#### CONSIGNE 1:
Recopiez le passage du texte sur la tentative de coup d'État en Bolivie, de « Pendant un peu » à « en octobre 2020. ».

#### EXTRAIT DU TEXTE:

"""

Le 26 juin, la Bolivie a connu une période de tension à la suite d'une tentative de coup d'État qui a échoué. L'initiative était menée par le général Juan José Zuñiga, qui avait été démis, la veille, de ses fonctions de commandant de l'armée.

Pendant un peu moins de quatre heures, des chars de l’armée et des soldats armés, sous le commandement de Zuñiga, ont occupé la Plaza Murillo dans la capitale, La Paz; ils ont envahi le Palacio Quemado, palais présidentiel, où se trouvaient le président en exercice, Luis Arce, et son équipe ministérielle.

Le mouvement des corps armés a tout de suite ravivé le souvenir du coup d’État de 2019 qui avait renversé le gouvernement d’Evo Morales, ouvrant ainsi la voie à une année de dictature sanglante dirigée par Jeanine Áñez. Le Mouvement vers le socialisme devait revenir au pouvoir avec la victoire électorale d’Arce en octobre 2020.

"""

#### CONSIGNE 2:
Reproduisez à l'identique les lignes des enregistrements, de la ligne avec « Open Sólionath's anime profile avatar » à la ligne avec « Action: pyautogui.click(x=141, y=594) », ces deux lignes comprises. Laissez les images de côté.

#### DONNÉES EXTRAITES:
"""

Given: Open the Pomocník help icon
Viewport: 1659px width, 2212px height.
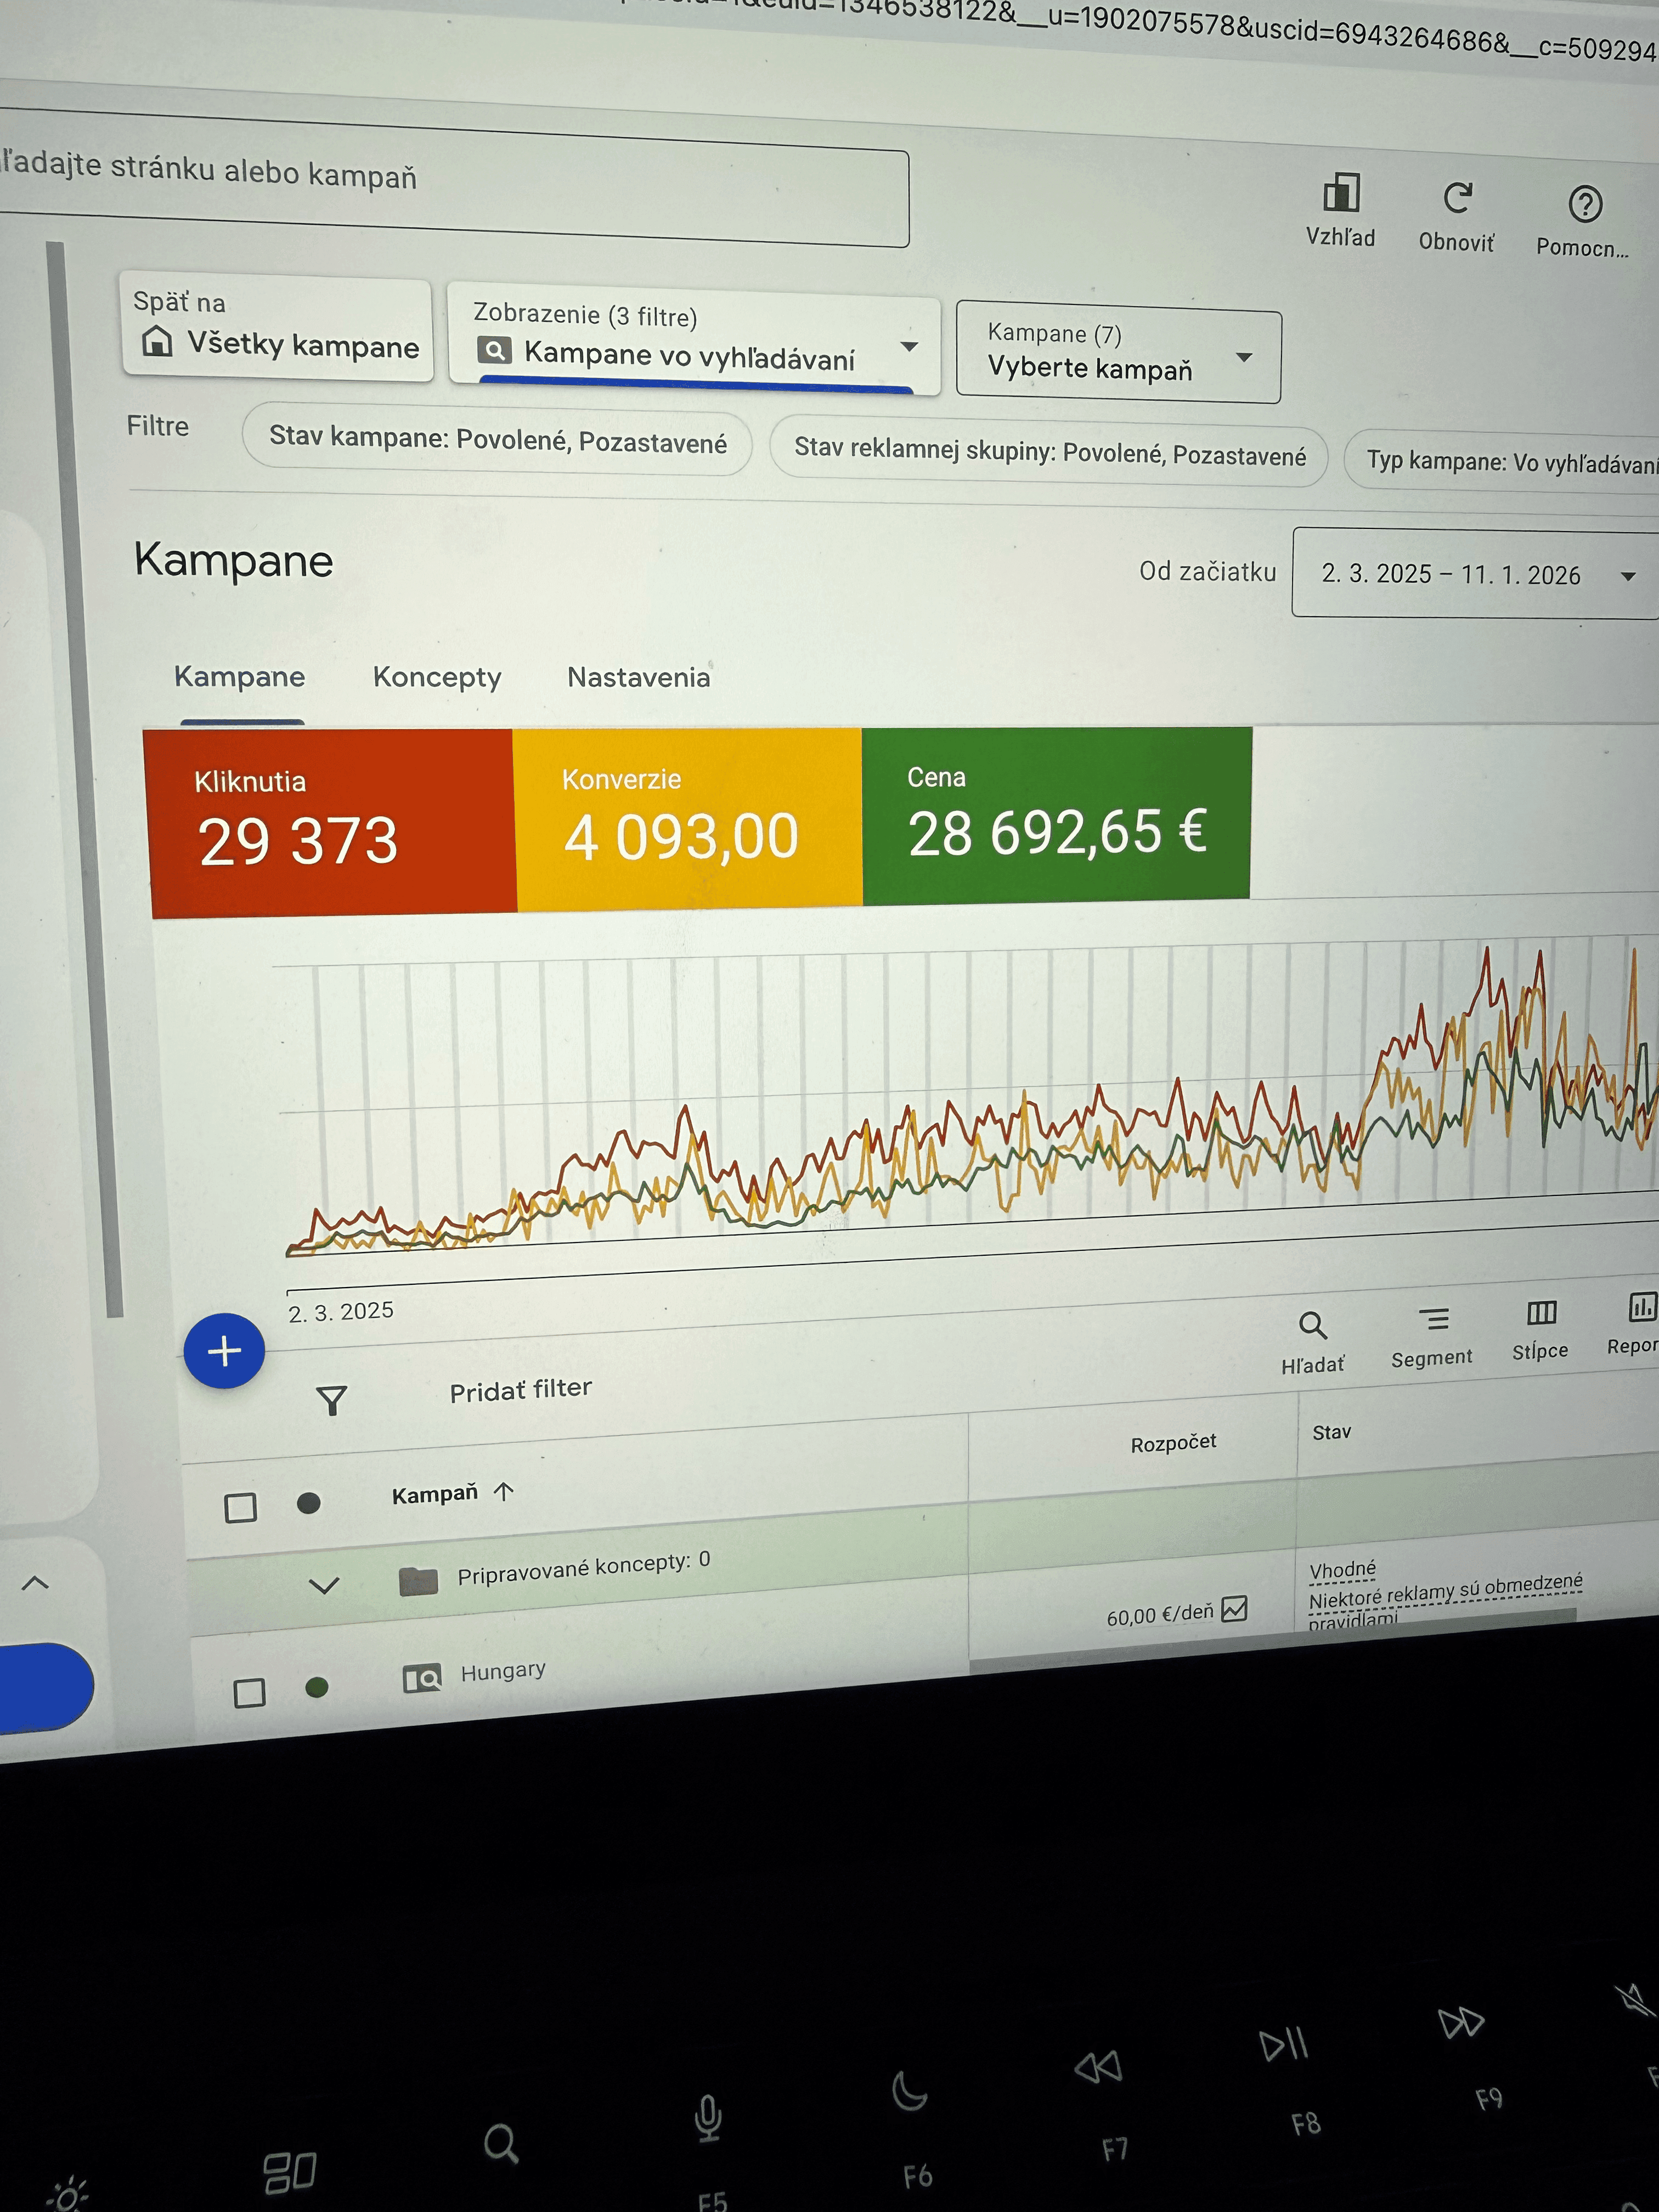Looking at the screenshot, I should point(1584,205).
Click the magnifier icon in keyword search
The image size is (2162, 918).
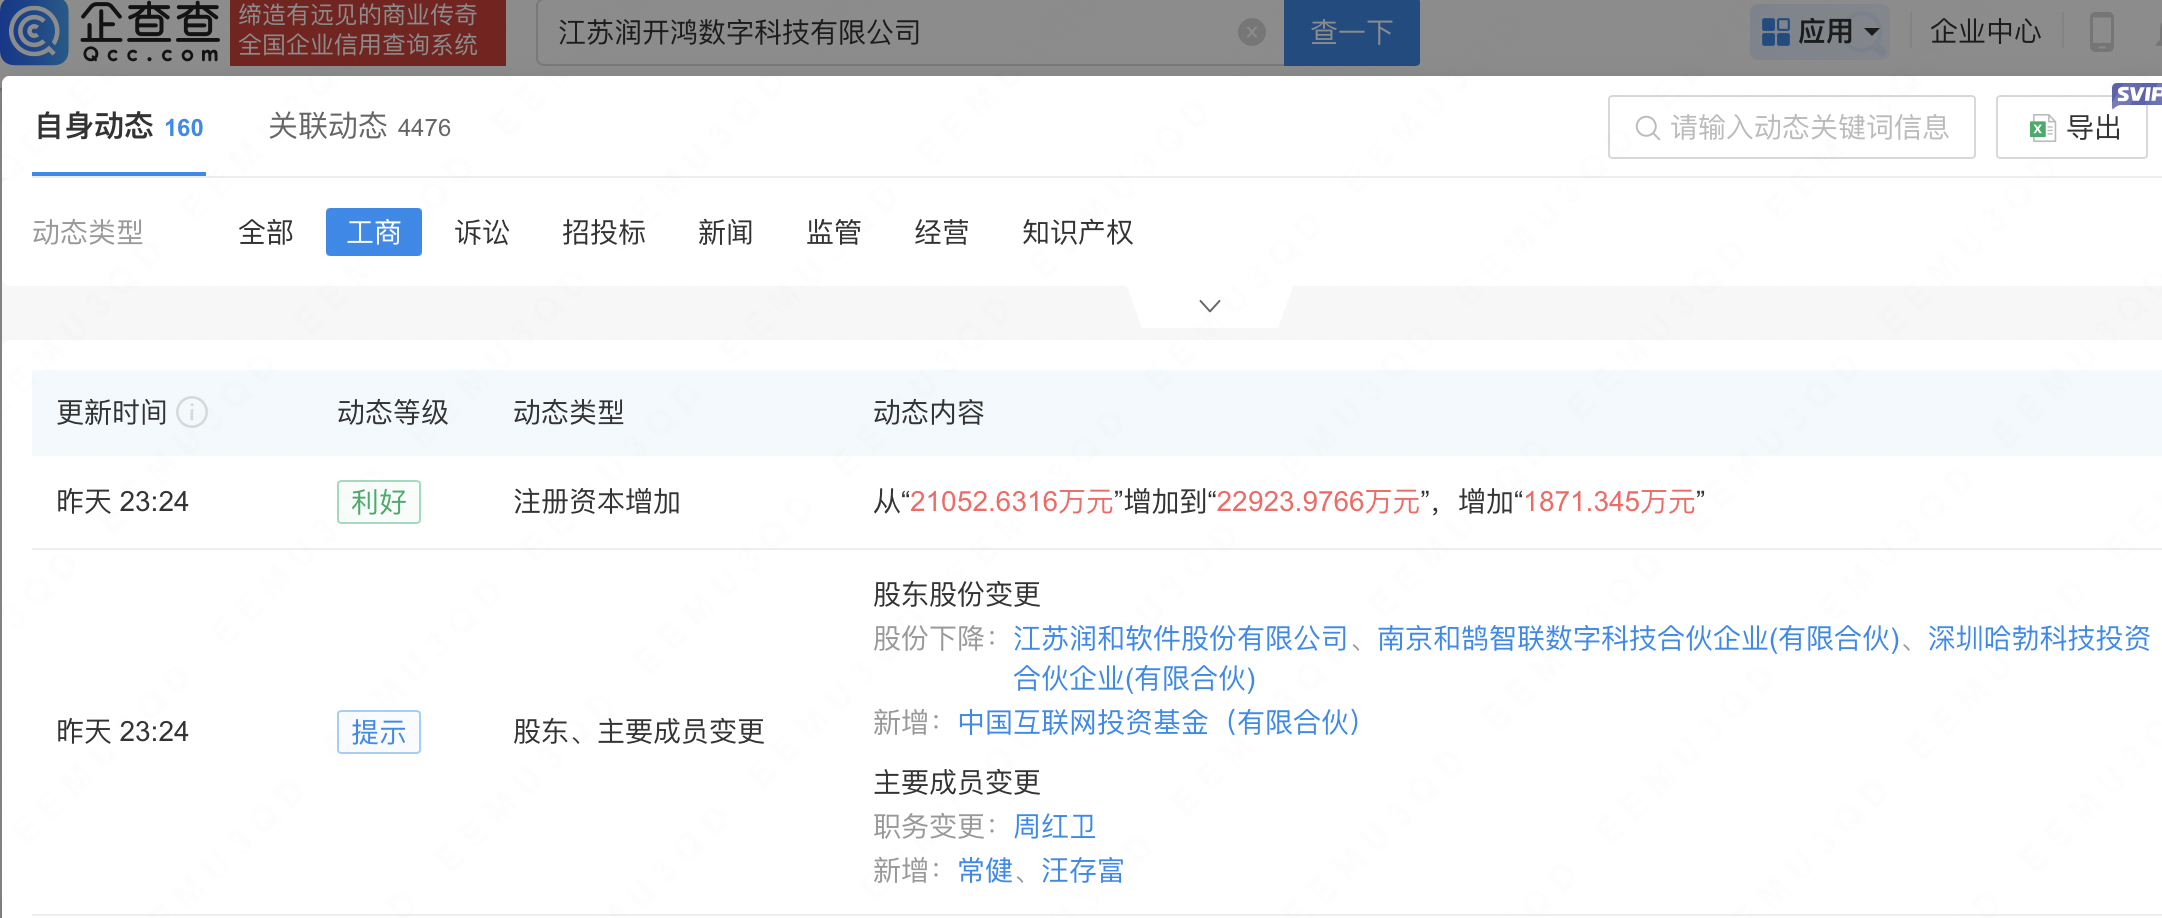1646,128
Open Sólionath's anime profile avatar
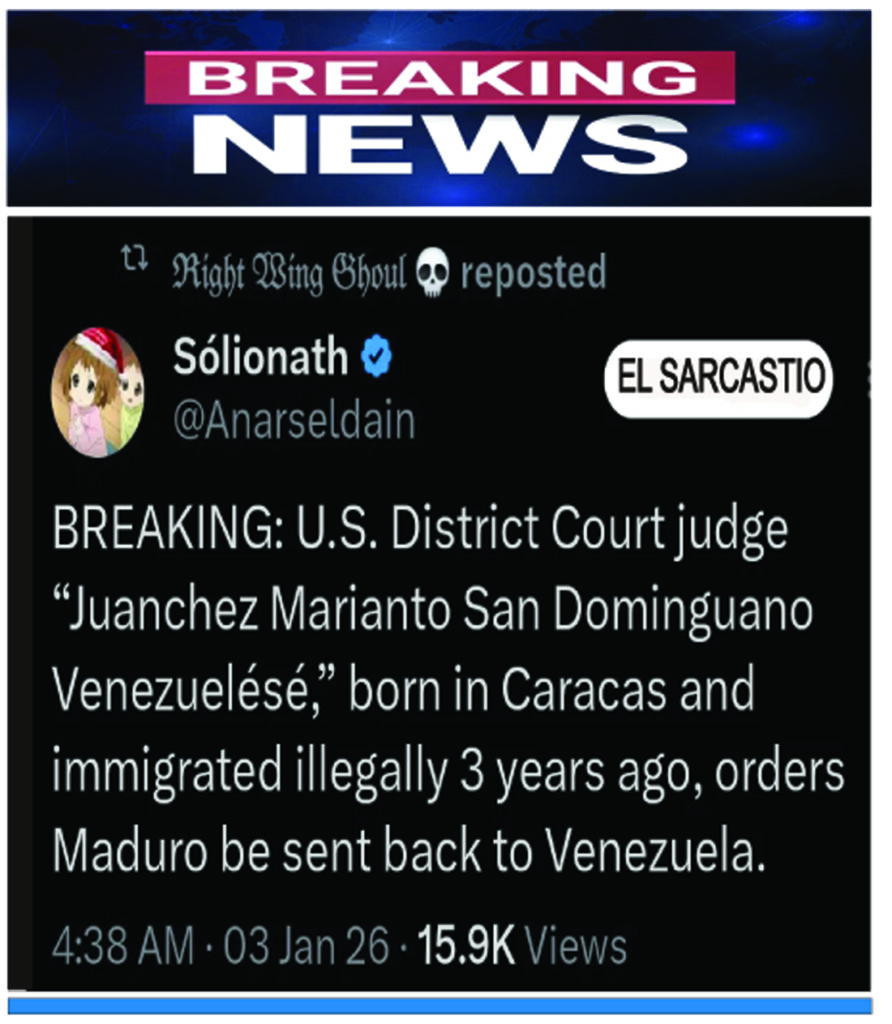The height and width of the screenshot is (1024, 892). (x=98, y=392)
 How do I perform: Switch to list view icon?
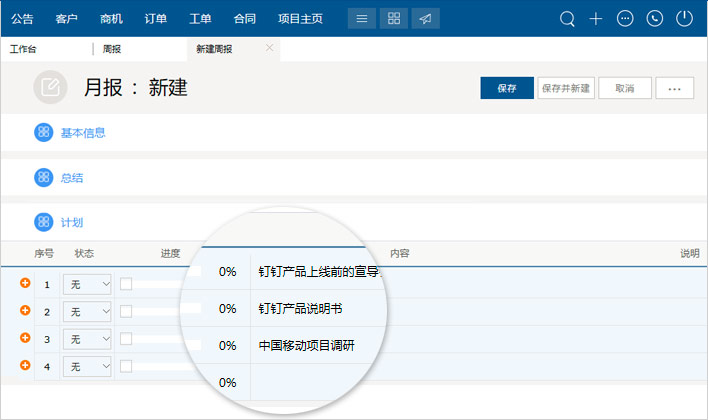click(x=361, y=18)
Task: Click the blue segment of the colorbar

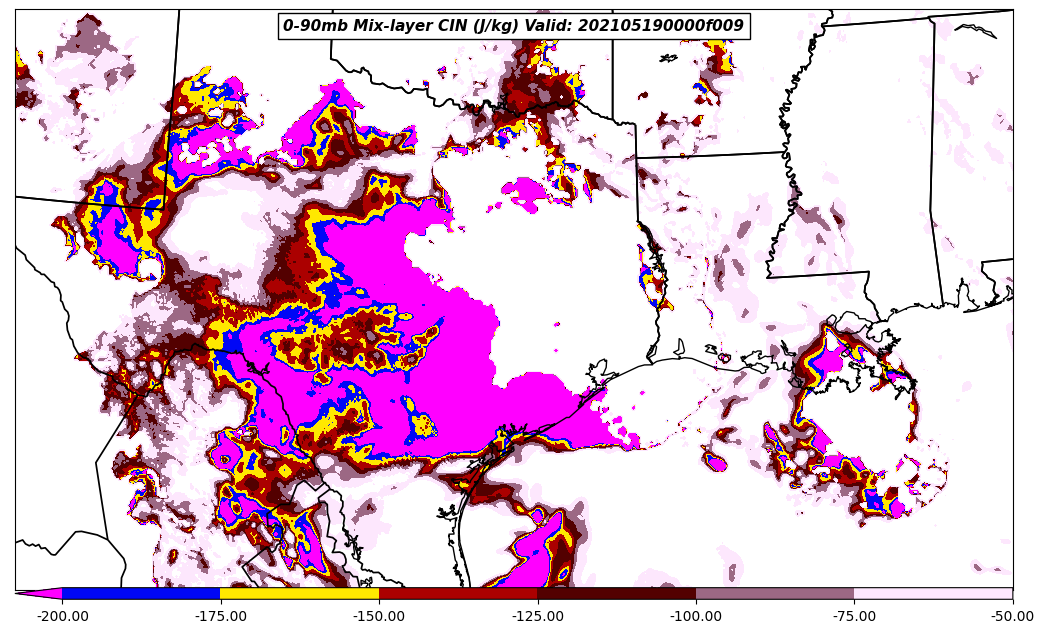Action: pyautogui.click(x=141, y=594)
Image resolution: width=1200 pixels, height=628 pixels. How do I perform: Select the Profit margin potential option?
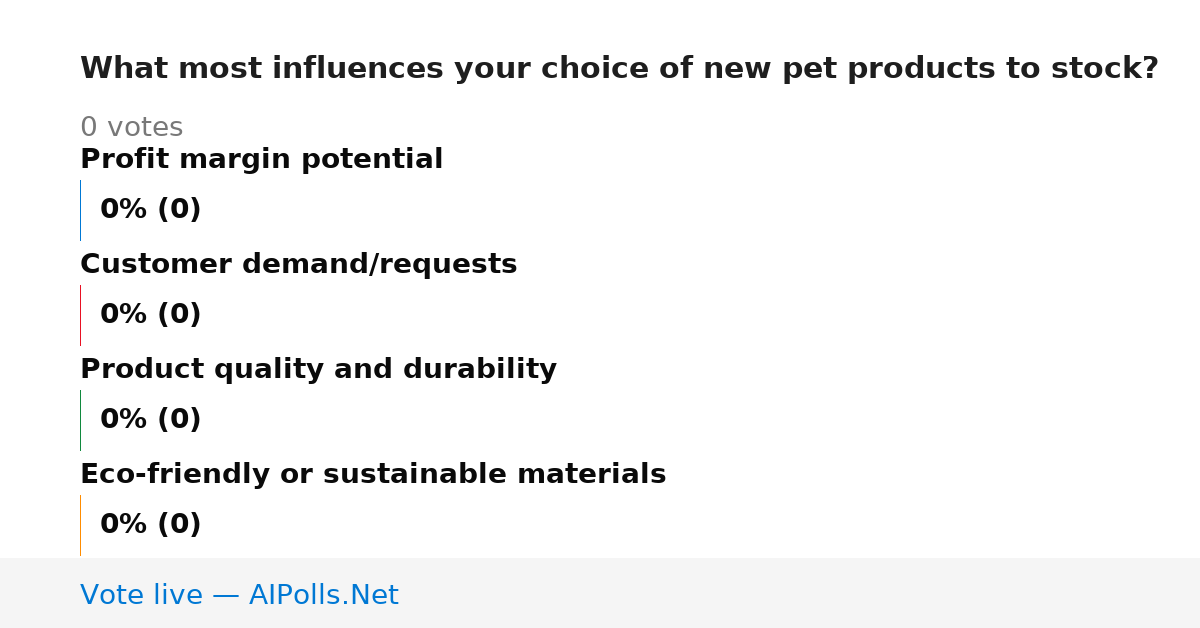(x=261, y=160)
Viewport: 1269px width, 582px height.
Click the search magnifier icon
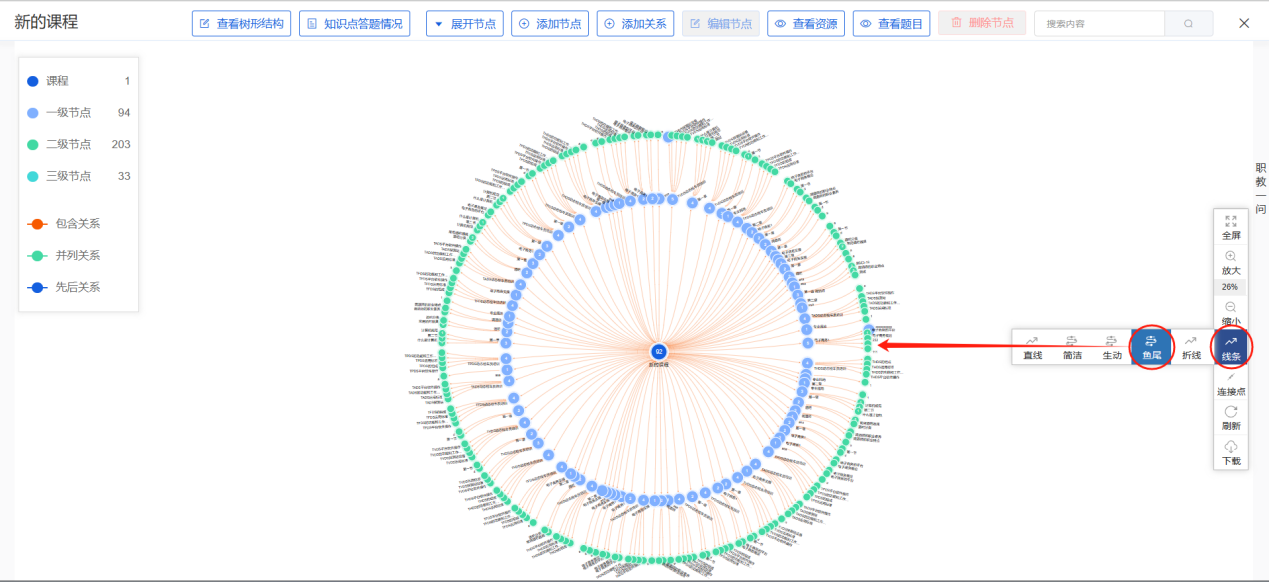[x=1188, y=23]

"""

#### RÉPONSE RÉDIGÉE 1:
Pendant un peu moins de quatre heures, des chars de l’armée et des soldats armés, sous le commandement de Zuñiga, ont occupé la Plaza Murillo dans la capitale, La Paz; ils ont envahi le Palacio Quemado, palais présidentiel, où se trouvaient le président en exercice, Luis Arce, et son équipe ministérielle.

Le mouvement des corps armés a tout de suite ravivé le souvenir du coup d’État de 2019 qui avait renversé le gouvernement d’Evo Morales, ouvrant ainsi la voie à une année de dictature sanglante dirigée par Jeanine Áñez. Le Mouvement vers le socialisme devait revenir au pouvoir avec la victoire électorale d’Arce en octobre 2020.

#### RÉPONSE RÉDIGÉE 2:
Open Sólionath's anime profile avatar
The height and width of the screenshot is (1024, 892). (x=98, y=392)
 How do I perform: Switch to list view icon?
click(x=361, y=18)
Task: Click the blue segment of the colorbar

Action: pyautogui.click(x=141, y=594)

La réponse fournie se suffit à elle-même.